Nada melhor do que experimentar uma deep dish pizza no lugar em que ela foi inventada, certo? Bom, mais ou menos. Para escapar de uma chuva repentina, acabei parando debaixo do toldo da Pizzeria Uno, que afirmava, em um quadro pendurado na parede, ter sido o “local de nascimento” da receita, em 1943. Ao lado, recortes de jornal da época anunciavam a abertura do estabelecimento, que prometia servir uma pizza singular.
Com pé-direito baixo e paredes escuras, o salão era cavernoso e muito bonito. Logo uma garçonete se aproximou aconselhando fazer o pedido rápido, já que as pizzas demoravam para assar — o que eu descobri, mais tarde, ser um padrão nos restaurantes de deep dish pizza. Escolhi uma das especialidades da casa, a Spinoccoli, que leva espinafre, brócolis, um blend de queijos, um pouco de alho e, como descrito no próprio cardápio, um molho de tomate “pedaçudo”.
Meia hora depois, chegou à mesa a grandalhona que, infelizmente, não agradou. A massa me pareceu dura e o tal do Spinoccoli não convenceu. Hora de apurar as informações. De fato, a deep dish pizza foi inventada na Pizzeria Uno (que na época tinha outro nome). Mas há fontes que afirmam que a receita foi criada pelo gerente do restaurante, Rudy Malnati, ou por seu filho que era bartender, Lou Malnati. E há ainda quem diga que a deep dish pizza atual é resultado de um aprimoramento feito pela cozinheira Alice Mae Redmond.
Esses nomes todos interessam porque deram origem a outras duas pizzarias, tão icônicas quando a Pizzeria Uno e que também disputam os méritos por criar a receita: a Gino’s East, de 1966, e a Lou Malnati’s, de 1971. Quando ainda trabalhava na Pizzeria Uno, Alice Mae Redmond achava a massa da deep dish pizza dura (!) e teria feito mudanças para deixá-la mais macia. Concordo totalmente com você, Alice! E, assim, lá fui experimentar a versão da Gino’s East.
Encontrei outro salão descolado, com paredes totalmente cobertas por rabiscos e telões exibindo partidas de todos os esportes imagináveis para uma clientela que empunhava copões de cerveja. Dessa vez, escolhi um sabor mais clássico, pepperoni, que levou quarenta minutos para chegar. Agora, sim! A deep dish do Gino’s tinha uma massa bem gostosa e era um pouco mais baixa, o que a deixava muito mais equilibrada de forma geral.

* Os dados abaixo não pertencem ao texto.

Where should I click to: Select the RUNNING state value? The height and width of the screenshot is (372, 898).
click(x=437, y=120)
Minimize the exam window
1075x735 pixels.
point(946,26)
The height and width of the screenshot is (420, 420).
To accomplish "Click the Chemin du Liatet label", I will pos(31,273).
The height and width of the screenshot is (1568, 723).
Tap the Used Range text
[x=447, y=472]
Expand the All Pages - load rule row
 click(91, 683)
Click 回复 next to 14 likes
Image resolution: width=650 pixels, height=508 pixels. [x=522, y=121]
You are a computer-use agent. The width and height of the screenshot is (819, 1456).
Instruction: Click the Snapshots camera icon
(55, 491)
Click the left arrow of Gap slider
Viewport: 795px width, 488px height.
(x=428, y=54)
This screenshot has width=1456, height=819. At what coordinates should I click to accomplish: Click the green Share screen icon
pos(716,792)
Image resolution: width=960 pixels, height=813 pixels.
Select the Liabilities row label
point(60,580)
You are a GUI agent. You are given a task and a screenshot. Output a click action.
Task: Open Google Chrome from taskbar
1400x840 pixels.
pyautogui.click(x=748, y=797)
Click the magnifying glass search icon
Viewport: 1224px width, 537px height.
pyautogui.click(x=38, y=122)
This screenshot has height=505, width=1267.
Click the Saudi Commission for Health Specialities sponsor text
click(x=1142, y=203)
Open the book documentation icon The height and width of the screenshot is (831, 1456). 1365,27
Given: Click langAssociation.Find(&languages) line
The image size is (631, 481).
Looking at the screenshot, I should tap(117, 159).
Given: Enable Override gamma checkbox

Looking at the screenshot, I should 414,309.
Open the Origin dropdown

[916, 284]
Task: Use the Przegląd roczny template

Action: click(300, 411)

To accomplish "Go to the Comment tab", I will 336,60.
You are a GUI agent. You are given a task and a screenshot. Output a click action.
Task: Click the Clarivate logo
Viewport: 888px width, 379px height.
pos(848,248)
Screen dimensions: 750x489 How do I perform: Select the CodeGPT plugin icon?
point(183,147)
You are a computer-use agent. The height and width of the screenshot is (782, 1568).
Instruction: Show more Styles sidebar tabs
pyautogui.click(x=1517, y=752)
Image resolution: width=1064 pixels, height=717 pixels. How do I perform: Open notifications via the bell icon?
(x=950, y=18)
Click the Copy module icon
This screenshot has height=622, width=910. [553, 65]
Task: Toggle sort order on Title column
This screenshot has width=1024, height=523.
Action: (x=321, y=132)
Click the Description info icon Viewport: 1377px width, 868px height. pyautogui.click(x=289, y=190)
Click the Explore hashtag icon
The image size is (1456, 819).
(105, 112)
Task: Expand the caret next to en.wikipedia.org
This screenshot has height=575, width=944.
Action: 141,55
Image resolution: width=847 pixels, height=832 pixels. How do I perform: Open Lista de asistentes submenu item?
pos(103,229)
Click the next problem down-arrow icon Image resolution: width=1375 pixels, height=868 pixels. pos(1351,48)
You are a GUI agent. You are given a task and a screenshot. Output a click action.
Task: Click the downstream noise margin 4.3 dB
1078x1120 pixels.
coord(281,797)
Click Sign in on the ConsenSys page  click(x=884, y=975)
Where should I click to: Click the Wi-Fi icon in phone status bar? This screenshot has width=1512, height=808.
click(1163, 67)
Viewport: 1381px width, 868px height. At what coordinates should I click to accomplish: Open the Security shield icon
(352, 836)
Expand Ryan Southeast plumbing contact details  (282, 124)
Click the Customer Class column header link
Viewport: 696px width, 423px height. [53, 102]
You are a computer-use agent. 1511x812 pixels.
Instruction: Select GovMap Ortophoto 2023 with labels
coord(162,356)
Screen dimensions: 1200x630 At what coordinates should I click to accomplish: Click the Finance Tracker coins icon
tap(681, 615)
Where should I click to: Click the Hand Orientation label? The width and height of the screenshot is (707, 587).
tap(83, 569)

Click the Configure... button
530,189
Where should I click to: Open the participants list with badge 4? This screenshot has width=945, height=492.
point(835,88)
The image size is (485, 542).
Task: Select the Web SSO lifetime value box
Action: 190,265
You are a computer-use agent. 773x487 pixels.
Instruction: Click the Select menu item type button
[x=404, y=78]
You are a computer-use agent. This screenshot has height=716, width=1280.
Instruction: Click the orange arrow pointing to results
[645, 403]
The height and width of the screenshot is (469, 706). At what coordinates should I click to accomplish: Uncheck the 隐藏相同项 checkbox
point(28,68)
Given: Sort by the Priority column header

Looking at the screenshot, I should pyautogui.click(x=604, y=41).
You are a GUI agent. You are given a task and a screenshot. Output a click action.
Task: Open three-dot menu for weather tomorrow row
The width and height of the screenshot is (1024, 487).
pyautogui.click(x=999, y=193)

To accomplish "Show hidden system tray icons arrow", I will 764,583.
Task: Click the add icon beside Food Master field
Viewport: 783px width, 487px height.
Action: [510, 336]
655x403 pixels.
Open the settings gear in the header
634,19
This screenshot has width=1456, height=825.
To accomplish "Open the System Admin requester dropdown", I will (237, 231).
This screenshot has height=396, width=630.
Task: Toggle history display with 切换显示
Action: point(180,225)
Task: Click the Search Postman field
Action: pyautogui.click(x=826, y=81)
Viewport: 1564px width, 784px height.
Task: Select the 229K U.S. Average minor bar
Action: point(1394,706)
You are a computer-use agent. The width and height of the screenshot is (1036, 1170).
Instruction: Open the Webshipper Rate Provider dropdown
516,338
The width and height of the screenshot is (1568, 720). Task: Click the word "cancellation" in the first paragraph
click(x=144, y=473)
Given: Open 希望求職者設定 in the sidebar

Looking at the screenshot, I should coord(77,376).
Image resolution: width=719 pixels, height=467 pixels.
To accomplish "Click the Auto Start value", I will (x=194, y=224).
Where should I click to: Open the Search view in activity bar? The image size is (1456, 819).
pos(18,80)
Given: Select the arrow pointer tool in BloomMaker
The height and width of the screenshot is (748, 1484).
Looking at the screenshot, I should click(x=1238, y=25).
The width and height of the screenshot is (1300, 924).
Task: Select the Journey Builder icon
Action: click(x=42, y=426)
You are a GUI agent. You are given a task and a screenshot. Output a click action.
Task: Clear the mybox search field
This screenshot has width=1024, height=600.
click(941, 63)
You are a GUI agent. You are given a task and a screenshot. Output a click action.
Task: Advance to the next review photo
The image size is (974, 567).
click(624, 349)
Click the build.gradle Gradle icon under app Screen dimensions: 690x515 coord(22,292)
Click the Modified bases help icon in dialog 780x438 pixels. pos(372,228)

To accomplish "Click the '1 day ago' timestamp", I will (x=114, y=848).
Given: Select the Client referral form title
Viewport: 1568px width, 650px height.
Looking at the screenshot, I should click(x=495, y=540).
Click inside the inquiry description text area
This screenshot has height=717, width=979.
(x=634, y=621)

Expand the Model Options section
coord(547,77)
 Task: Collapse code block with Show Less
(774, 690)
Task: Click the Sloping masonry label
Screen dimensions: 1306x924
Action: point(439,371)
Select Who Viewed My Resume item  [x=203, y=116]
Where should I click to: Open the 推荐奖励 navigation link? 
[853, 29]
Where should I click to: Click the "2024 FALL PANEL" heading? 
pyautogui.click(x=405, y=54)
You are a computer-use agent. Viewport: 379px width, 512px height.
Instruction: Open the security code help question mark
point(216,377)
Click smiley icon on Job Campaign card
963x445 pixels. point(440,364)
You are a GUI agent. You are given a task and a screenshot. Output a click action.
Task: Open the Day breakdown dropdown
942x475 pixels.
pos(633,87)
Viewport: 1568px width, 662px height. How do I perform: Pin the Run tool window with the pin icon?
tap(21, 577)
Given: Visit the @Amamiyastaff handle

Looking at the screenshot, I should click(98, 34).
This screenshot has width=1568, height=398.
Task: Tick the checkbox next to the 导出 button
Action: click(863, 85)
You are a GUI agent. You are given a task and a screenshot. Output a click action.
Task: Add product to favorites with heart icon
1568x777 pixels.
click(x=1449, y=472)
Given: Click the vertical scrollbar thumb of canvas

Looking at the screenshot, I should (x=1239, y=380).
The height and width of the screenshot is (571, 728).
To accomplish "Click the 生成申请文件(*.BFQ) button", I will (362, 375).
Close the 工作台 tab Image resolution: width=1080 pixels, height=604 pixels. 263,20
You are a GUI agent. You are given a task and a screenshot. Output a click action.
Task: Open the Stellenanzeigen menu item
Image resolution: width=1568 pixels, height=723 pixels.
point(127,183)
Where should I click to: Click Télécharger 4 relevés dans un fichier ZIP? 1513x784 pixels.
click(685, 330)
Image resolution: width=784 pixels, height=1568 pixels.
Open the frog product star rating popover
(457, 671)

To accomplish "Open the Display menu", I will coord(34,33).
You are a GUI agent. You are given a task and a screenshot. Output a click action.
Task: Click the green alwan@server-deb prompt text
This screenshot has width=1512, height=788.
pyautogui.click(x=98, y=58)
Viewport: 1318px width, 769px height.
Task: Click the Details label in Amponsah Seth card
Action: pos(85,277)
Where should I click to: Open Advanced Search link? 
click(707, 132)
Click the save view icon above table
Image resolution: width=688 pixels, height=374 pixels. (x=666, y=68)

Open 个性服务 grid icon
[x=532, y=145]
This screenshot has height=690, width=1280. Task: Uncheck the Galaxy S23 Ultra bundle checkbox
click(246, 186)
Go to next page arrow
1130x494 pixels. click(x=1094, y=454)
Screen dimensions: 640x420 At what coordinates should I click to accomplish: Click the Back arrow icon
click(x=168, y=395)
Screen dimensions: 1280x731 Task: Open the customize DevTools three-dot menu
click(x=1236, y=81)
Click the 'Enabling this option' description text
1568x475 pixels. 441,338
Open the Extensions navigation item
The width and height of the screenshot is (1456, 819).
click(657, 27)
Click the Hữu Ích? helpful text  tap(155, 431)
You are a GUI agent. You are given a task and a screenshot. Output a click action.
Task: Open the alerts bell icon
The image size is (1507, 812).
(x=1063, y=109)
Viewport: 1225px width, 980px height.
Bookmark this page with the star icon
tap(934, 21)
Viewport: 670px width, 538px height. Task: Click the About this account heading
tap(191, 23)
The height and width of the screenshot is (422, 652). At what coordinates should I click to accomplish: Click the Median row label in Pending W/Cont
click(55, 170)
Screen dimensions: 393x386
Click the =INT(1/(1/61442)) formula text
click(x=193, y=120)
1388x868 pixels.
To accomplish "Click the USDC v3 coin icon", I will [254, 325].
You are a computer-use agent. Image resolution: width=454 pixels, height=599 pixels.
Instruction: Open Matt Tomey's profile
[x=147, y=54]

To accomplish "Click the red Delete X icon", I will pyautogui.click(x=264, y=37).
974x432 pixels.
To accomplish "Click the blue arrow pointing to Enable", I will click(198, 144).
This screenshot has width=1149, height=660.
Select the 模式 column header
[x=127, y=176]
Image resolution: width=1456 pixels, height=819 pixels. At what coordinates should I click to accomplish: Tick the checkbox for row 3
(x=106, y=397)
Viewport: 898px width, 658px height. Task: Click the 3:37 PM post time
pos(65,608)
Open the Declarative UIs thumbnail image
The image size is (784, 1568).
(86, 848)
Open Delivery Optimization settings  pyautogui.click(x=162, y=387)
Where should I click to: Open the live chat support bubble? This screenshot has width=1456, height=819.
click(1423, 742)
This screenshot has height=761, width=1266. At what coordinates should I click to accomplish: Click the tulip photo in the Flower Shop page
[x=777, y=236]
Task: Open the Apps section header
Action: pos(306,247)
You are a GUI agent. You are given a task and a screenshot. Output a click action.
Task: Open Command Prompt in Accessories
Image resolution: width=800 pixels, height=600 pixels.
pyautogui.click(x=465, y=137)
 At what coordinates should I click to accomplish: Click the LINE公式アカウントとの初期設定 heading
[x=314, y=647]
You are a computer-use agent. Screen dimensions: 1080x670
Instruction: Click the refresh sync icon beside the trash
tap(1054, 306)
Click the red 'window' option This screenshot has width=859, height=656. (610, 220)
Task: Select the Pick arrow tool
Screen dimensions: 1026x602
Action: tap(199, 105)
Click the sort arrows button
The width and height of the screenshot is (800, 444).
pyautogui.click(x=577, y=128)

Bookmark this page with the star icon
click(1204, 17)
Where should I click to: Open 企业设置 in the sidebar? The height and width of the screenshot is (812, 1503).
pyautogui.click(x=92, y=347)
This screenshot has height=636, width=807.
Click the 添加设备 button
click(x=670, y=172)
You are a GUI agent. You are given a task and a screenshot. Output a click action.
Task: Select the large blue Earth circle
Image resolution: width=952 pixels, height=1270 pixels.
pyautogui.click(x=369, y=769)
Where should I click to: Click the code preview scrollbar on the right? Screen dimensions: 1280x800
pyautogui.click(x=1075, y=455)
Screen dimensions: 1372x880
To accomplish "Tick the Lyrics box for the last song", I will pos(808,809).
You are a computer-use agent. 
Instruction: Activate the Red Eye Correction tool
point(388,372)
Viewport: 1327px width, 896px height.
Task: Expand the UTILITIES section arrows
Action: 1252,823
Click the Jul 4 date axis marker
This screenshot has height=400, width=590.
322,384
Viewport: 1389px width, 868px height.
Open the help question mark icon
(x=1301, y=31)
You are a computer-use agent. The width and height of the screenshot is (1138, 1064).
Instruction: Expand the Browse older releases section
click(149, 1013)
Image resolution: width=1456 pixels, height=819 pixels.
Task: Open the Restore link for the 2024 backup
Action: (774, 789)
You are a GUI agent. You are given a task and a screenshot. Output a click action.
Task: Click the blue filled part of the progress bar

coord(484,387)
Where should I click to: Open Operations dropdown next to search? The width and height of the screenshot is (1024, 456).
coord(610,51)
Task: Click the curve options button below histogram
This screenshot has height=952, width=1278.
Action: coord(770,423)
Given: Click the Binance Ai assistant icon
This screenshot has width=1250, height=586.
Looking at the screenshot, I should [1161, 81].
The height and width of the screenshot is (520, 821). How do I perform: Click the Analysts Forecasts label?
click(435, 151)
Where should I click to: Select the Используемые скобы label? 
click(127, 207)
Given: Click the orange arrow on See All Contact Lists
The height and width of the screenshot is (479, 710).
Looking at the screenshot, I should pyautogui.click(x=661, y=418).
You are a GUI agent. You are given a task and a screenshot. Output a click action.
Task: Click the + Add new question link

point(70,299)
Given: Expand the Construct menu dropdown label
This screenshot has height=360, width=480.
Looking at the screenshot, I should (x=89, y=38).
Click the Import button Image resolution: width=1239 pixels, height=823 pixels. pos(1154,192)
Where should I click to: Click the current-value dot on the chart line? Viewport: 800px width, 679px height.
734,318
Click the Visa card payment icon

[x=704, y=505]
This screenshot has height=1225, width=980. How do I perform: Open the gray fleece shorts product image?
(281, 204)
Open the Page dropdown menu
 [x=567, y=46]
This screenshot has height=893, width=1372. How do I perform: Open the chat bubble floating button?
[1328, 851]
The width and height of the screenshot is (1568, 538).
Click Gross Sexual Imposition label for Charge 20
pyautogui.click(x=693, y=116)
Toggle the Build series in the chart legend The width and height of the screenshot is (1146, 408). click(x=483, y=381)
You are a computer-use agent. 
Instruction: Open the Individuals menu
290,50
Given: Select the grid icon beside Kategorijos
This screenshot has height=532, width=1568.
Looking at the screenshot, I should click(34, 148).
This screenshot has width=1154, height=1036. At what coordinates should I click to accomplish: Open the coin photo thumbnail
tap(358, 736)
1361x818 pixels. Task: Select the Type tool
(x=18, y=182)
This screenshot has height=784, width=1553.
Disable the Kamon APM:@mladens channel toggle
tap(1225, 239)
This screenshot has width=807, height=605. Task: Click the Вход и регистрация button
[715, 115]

Em uma cidade com tantas coisas gostosas para comer, ficou faltando tempo (ou seria espaço no estômago?) para provar a Lou Malnati’s, que foi fundada pelos dois ex-funcionários da Pizzeria Uno e também é muito elogiada.
Mas acabei gostando tanto da deep dish pizza que antes de deixar Chicago consegui encaixar uma “saideira” na Giordano’s, que ficava bem perto do hotel onde eu estava hospedada, o Peninsula. Esperei coisa de vinte minutos no salão grande e moderninho até chegar a minha pepperoni. No fim, foi a melhor pizza de todas: a massa era crocante na medida e o molho de tomate, que cobria todo o topo, excelente.
Eis que eu descubro que, enquanto a Uno, a Gino’s e a Lou discutem quem merece os créditos pela invenção da deep dish pizza, a Giordano’s afirma que a sua receita foi trazida a Chicago por dois imigrantes da — veja só — Itália, cuja família preparava essa pizza em ocasiões especiais há mais de 200 anos em Turim, seguindo uma receita da “Mamma” Giordano. Mais um pouco de pesquisa e, realmente, em Turim existe há tempos a “pizza al padellino”, assada em panelas altas e redondas e, devo dizer, bem parecida com a deep dish pizza.